Bloque De Armas is a Venezuelan media company. Among other properties it owns the newspapers Diario 2001 and Diario Meridiano and the sports network Meridiano Televisión.

== History ==
The company was created in 1969 as a holding company for the various businesses of Armando De Armas. De Armas had launched Distribuidora Continental in 1947, followed by other businesses (including Editorial América, launched in 1960). 1969 also saw the launch of sports newspaper Diario Meridiano, while Diario 2001 was launched in 1973.

In 1965 De Armas expanded into the United States, building a large collection of magazine titles, with Spanish-language versions of Hearst Corporation titles, and acquiring Cuban fashion magazine Vanidades in 1967 and Colombian publishing company Editorial América Colombia in 1970. De Armas sold Hispanic Magazine Network, U.S.A. to Grupo Anaya in 1989.

In 1993, the Bloque Dearmas formed an alliance with the Mexican media company Televisa to print and publish its magazines through Editorial Televisa Venezuela.

In 1994 the Bloque Dearmas decided to sell its Colombian subsidiary Editorial América Dearmas Colombia to the Mexican media company Televisa, which renamed it Editorial Televisa Colombia.

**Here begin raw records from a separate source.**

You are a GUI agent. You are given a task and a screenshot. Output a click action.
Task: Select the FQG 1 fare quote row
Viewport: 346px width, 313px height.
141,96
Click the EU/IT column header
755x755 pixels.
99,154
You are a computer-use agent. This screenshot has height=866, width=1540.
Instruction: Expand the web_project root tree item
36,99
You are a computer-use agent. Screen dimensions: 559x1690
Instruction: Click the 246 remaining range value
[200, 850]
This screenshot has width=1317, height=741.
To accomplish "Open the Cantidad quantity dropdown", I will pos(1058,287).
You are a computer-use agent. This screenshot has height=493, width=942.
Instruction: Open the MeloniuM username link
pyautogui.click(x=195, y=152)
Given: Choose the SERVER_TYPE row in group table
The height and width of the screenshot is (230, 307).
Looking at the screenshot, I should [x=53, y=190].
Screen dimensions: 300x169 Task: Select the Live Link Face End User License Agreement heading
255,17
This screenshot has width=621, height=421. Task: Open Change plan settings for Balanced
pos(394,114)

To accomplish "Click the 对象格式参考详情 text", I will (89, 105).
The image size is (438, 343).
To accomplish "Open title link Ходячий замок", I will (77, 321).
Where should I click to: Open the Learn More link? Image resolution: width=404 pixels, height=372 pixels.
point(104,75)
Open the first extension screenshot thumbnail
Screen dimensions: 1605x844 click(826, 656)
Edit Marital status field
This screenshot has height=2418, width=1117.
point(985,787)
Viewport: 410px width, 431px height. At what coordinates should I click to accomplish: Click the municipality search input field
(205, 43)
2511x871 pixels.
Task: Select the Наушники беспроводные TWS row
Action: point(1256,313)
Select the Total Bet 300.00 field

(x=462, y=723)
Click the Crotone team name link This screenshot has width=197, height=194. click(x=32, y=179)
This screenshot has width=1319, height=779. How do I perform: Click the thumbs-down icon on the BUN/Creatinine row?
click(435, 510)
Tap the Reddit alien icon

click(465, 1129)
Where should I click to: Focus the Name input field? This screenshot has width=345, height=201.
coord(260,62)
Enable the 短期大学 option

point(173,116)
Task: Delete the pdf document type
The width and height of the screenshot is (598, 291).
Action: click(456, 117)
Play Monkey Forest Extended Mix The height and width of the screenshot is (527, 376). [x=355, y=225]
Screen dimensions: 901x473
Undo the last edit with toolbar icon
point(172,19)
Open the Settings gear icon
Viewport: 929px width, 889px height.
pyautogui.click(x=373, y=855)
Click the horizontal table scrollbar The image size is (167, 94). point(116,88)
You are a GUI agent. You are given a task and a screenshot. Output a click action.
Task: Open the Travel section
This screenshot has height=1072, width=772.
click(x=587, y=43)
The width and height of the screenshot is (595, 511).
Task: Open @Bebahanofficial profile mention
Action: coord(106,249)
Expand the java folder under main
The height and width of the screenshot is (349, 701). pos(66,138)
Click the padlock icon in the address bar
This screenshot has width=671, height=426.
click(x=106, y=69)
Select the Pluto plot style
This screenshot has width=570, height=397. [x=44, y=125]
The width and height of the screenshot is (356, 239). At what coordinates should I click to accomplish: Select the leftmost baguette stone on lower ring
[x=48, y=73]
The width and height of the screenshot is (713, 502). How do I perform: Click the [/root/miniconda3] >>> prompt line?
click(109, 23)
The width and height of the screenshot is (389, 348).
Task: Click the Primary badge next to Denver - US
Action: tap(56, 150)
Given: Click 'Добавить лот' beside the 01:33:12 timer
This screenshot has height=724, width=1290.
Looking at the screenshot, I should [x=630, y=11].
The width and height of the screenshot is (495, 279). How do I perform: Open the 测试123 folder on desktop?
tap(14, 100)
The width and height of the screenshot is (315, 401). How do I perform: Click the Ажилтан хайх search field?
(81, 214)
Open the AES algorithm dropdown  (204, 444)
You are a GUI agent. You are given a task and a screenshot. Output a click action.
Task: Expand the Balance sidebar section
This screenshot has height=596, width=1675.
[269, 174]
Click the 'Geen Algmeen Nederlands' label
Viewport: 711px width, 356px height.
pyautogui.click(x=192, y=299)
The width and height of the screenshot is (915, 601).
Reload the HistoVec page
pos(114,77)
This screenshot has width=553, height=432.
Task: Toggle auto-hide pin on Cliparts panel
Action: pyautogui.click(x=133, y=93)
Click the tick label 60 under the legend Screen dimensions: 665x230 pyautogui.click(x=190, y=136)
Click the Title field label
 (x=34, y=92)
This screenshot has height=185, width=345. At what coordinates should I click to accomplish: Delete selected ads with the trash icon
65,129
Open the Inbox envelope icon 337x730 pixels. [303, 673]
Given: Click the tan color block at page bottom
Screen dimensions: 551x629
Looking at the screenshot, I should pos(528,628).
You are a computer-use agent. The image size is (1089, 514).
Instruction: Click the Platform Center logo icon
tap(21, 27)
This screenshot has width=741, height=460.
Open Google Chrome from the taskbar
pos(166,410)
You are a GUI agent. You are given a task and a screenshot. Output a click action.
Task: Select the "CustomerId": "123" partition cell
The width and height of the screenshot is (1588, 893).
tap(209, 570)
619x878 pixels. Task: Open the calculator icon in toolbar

==Meridiano de Oro Award==
The Meridiano de Oro award - also called the «Venezuelan Oscar» - was an award granted by the Bloque De Armas in recognition of the excellence of the professionals in the Entertainment, including journalists, announcers, actors, theater groups and television channels; it was widely considered the highest honor of its style in the country.